==== INFORMATION SUPPLIED

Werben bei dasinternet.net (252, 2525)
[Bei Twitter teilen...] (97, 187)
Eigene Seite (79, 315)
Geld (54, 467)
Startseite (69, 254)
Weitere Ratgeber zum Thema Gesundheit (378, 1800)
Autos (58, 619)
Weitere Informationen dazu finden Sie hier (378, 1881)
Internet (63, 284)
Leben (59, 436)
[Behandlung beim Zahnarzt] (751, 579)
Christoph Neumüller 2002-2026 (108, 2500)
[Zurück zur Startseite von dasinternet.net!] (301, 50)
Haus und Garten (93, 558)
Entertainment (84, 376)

========

§ WHAT THE TASK REQUIRES:
Exactly as they appear, please write out the lines from the opening of the listing above down to the line containing "[Zurück zur Startseite", with both end lines included.

§ EXERCISE ANSWER:
Werben bei dasinternet.net (252, 2525)
[Bei Twitter teilen...] (97, 187)
Eigene Seite (79, 315)
Geld (54, 467)
Startseite (69, 254)
Weitere Ratgeber zum Thema Gesundheit (378, 1800)
Autos (58, 619)
Weitere Informationen dazu finden Sie hier (378, 1881)
Internet (63, 284)
Leben (59, 436)
[Behandlung beim Zahnarzt] (751, 579)
Christoph Neumüller 2002-2026 (108, 2500)
[Zurück zur Startseite von dasinternet.net!] (301, 50)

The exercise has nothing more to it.